Anche qui la fa da padrona l’ideologia, la fissazione ideologica che contrasta con qualsivoglia interesse economico, fondato sulla stabilità e sulla certezza. È una malattia universale, peggio dell’ebola, che ha attecchito anche in Estremo Oriente , dove la casta militar-dispotica nordcoreana si ribella al dominio cinese e minaccia con armi nucleari non solo la Sud Corea, ma anche il Giappone e gli stessi Usa con una crisi militar-diplomatica ben peggiore di quella di Cuba del 1962. Infatti, oggi, nonostante la conclamata globalizzazione, nulla si sa della dittatura coreana del Nord, e si deve agire in un universo di protagonisti che non si conoscono, non si sono mai parlati, non hanno mai esercitato le diplomazie del ping-pong o del cauto avvicinamento. Guai se in questa situazione, come ha affermato pericolosamente un coraggioso professore – Johnson Lee di Harvard, che non teme l’ostracismo dei radical-chic (tipo ciò che si racconta drammaticamente ne “La macchia umana” di Philip Roth, grande romanzo che fa capire la follia che va dai Clinton al figlio del Professor Pisapia – si dismettesse la pratica del confronto, del compromesso, della mediazione e si giungesse al conflitto armato, come vorrebbe la follia isterica dell’intervento cosiddetto umanitario à la Blair e à la Clinton.

Tutto il mondo è in preda al dominio non degli interessi imperialistici, di benemerita memoria, descritti da Hobson, Lenin, Rosa Luxemburg, Schumpeter, ma dei mantra dei profeti degli inconoscibili diritti umani, che non si sa cosa siano se non un velo per convalidare la pazzia delle nuove elite del potere del capitalismo finanziarizzato.

Anche il Mediterraneo ribolle di codesta follia: la Libia, come ha ben capito ciò che rimane della civilizzazione italica, ossia i nostri intelligence services e il nostro ministro Minniti, si stabilizza solo se si fanno dei compromessi con la natura primigenia del potere corporato di quel plesso geografico, ossia le tribù. Ma in Francia, in Usa, e in UK, nessuno ha letto più il libro seminale di Peter, The Beduin of the Cirenaica, o se lo ha letto, lo ha dimenticato.
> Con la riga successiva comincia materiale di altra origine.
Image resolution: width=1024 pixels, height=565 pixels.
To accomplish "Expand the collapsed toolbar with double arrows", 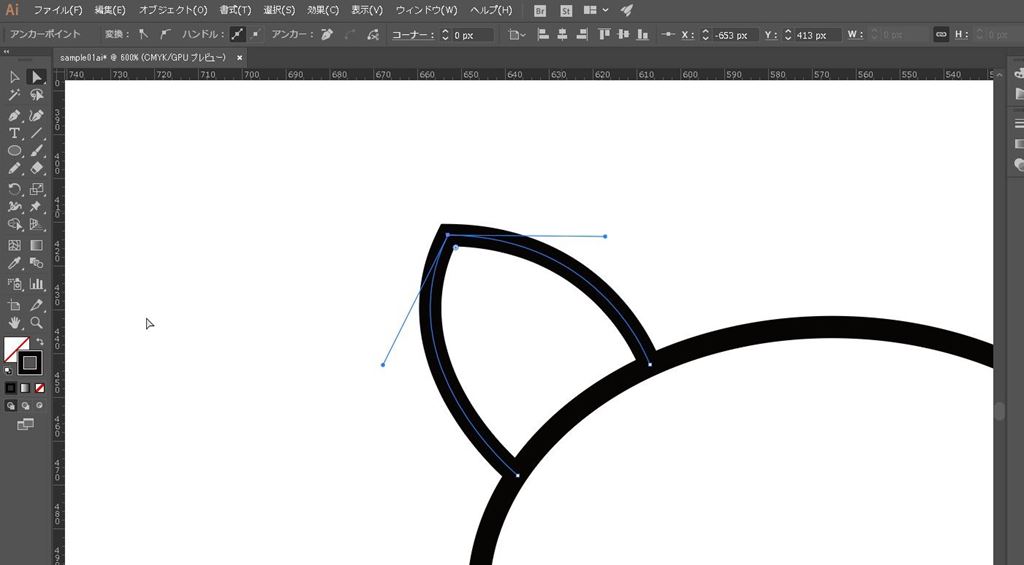I will [8, 53].
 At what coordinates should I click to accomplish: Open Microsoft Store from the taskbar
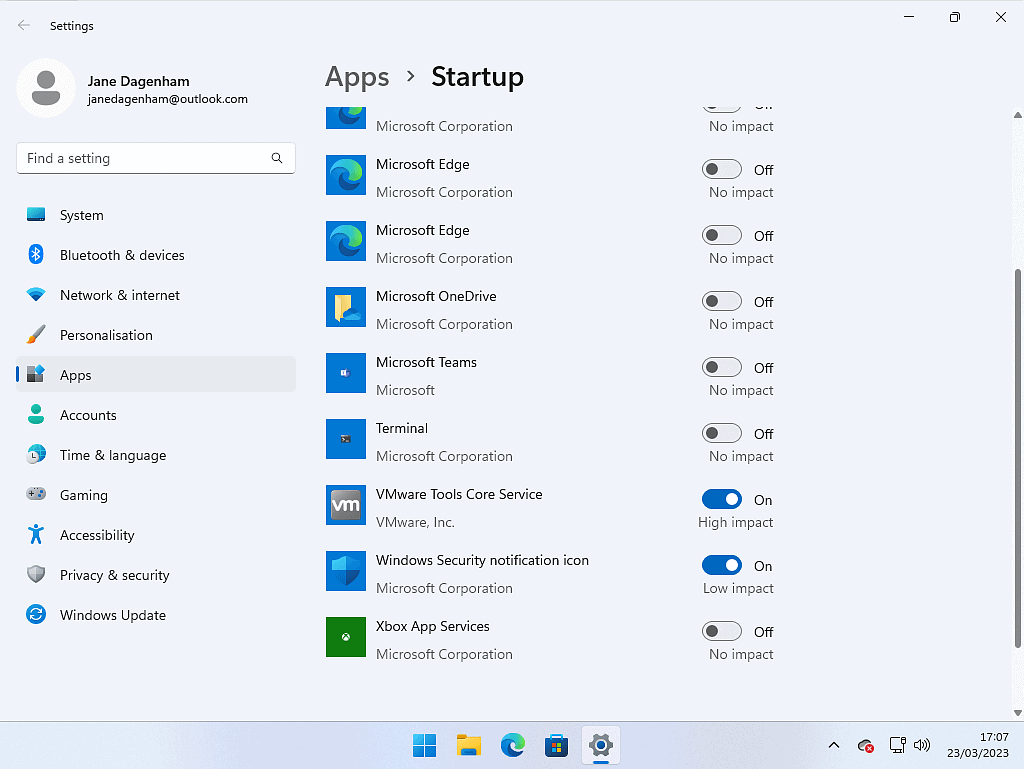point(556,745)
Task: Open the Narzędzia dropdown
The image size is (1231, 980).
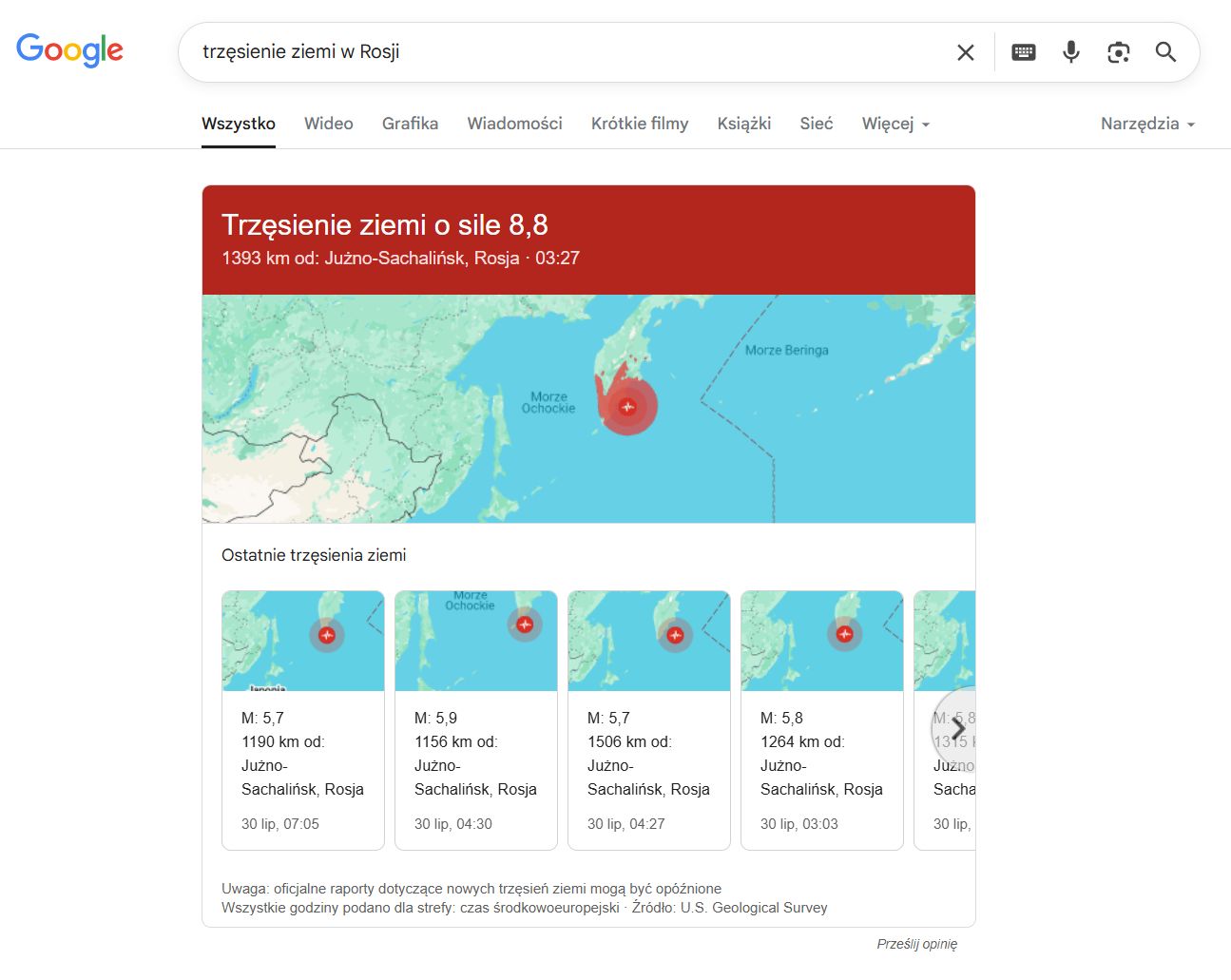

Insomma, nulla sta in un contesto equilibrato e connesso attraverso interessi riconosciuti come realistici, determinati dalla ricerca della pace e dell’assenza di conflitto accettando la diversità e l’eterogeneità (e non esportando, invece, la democrazia con le armi). Il pensiero dominate è quello dell’omofilia e dell’omologazione proprio mentre il mondo si fa invece sempre più diverso e diversificato. E un mondo siffatto ha bisogno di una o più leadership internazionali stabili, realistiche, ottocentesche mi vien da dire, ossia in qualche modo simili a quelle che dopo il Congresso di Vienna ricercarono l’entente cordiale che resse l’ Europa – ossia il mondo di allora – per quasi un secolo.

Erano stati e uomini che erano consapevoli di dover interpretare la storia universale e non il loro ombelico: formati da grandi scuole e dal rispetto della tradizione. Tutto ciò che manca oggi nel mondo e che lo sta portando alla rovina.